Michael Roberts,  courtesy of Colombo Telegraph where the title is different and reads as “The Political Bankruptcy of the Western Human Rights Lobby: Their Stance in Syria & Sri Lanka in Juxtaposition.” I anticipate lively blog-comments therein –with the usual quota of disparaging ‘assassinations’.  Highlighted emphasis in RED in the version below is my work.

 A friend in Adelaide recently directed me towards an article in a prestigious world media outlet by Kenneth Roth, the Executive Director of Human Rights Watch. In this essay entitled “What Trump Should Do in Syria,” Roth contends that Donald Trump needs to pursue “a much tougher approach toward Moscow than he so far envisions” because the Syrian President Bashar Al Assad has been “targeting and indiscriminately firing upon civilians and civilian infrastructure in opposition-held areas” with Russian backing. In his reading the enormous civilian death-toll is the product of the regime’s deliberate strategy, Besides generating an outflow of refugees, he says that the consequence will also produce an escalation of Islamist extremism. 
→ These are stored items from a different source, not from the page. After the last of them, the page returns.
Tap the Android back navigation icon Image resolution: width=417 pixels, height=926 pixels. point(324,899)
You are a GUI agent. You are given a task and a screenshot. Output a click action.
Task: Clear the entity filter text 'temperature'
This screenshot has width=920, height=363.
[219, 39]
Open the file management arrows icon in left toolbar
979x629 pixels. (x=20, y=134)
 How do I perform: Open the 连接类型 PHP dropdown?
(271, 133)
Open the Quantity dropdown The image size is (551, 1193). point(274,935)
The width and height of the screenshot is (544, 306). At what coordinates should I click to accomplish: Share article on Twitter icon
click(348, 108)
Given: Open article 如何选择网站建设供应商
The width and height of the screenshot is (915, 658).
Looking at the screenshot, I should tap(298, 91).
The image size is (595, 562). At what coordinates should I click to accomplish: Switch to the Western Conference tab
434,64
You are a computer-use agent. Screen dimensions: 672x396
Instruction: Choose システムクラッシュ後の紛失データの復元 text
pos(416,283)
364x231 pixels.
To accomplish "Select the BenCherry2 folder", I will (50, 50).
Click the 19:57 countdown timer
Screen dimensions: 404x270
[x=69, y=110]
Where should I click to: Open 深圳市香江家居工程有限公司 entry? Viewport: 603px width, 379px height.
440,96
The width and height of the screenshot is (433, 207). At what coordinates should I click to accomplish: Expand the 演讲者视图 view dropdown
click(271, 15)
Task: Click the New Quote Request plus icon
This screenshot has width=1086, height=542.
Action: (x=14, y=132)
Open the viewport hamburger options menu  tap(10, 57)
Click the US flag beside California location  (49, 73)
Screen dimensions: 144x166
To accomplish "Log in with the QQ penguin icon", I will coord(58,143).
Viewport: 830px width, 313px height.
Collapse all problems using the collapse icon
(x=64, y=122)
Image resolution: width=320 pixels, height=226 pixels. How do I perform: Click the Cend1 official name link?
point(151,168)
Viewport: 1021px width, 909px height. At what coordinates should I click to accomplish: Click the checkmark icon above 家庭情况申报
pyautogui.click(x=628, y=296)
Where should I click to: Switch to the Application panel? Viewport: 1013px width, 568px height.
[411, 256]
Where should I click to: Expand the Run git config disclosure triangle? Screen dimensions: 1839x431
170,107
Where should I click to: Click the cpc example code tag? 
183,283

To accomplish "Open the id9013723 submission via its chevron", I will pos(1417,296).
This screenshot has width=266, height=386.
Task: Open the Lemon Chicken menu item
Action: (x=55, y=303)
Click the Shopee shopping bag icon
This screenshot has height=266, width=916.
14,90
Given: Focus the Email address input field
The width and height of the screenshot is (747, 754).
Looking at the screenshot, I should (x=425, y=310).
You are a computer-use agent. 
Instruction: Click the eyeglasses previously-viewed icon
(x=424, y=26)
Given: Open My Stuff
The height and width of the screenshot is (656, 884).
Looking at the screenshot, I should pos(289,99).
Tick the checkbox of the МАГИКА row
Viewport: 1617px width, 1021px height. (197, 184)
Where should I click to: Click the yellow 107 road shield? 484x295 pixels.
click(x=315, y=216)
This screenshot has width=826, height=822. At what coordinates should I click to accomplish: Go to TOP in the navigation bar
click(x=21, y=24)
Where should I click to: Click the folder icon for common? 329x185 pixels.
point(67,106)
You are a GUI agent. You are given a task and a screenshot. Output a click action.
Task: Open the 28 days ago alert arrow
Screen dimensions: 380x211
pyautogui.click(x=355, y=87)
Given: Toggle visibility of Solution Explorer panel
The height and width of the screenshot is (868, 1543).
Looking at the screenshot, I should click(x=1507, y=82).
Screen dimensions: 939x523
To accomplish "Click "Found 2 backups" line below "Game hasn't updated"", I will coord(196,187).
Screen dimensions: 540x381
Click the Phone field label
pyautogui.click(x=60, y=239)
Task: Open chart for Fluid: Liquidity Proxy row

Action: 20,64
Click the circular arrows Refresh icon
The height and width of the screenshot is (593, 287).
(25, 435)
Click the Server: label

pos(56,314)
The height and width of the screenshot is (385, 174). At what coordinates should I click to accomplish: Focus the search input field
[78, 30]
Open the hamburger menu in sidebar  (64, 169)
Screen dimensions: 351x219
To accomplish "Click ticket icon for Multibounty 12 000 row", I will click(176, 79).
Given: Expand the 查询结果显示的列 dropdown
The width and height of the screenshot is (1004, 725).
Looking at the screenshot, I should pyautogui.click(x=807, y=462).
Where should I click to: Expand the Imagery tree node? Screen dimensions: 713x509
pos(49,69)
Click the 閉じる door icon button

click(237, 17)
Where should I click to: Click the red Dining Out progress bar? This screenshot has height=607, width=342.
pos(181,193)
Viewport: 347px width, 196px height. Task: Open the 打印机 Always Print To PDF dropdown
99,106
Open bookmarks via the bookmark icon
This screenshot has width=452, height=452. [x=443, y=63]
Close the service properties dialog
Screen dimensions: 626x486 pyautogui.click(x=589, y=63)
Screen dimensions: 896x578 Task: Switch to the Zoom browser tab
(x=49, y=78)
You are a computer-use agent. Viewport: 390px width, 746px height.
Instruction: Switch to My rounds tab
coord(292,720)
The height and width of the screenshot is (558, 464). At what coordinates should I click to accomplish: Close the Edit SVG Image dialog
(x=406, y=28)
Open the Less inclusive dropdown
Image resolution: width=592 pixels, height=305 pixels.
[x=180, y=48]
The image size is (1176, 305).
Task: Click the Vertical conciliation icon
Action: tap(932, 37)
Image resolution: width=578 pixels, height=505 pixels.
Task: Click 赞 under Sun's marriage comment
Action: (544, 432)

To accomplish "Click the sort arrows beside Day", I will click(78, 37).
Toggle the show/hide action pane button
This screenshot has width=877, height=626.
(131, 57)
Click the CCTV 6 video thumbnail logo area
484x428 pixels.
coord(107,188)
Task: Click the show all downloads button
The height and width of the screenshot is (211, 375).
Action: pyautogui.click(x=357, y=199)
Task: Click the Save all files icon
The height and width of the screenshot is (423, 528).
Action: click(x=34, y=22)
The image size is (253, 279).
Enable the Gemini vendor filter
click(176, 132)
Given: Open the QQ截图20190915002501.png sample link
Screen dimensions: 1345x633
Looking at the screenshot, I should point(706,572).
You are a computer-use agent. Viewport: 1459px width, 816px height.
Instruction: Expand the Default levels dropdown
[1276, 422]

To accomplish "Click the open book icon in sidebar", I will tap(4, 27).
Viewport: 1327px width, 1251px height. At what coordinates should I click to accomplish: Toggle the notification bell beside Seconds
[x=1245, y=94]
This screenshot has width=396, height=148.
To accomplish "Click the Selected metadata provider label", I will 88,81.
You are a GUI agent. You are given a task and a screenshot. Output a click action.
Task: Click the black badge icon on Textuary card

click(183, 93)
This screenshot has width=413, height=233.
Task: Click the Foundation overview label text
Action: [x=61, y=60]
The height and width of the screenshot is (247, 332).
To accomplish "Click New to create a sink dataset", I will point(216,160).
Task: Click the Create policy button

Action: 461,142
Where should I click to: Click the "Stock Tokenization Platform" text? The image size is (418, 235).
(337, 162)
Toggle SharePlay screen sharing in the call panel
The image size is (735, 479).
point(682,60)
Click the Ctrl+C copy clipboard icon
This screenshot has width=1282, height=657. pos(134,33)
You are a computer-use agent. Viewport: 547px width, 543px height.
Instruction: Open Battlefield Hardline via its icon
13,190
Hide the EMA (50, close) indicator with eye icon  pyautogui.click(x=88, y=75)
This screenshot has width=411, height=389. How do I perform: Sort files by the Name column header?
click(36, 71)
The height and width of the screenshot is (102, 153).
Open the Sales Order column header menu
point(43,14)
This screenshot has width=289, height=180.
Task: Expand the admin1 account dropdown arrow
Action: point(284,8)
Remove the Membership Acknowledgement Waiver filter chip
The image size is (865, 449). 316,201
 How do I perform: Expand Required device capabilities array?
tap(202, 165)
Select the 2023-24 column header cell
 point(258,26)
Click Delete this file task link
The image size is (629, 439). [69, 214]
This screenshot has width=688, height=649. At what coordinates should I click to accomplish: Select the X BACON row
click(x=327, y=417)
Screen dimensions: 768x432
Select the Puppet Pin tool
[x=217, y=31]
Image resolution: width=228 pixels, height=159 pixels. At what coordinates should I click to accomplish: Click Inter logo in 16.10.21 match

As an outsider with a limited knowledge of the extremely complex Syrian and Middle-Eastern ground situation, what strikes me about Roth’s declamation is its one-sidedness and its simplifications. It slides over the impact of US and NATO bombing runs. It implies that the extremism of ISIS, Al Qaida and other forces who are challenging the Syrian dictator is an outcome of the latter’s policies and says little about (a) the Sunni-Shia rivalries that are one aspect of the complex politics in Syria and the Middle East and (b) the repercussions flowing from the American dethronement of Saddam via invasion.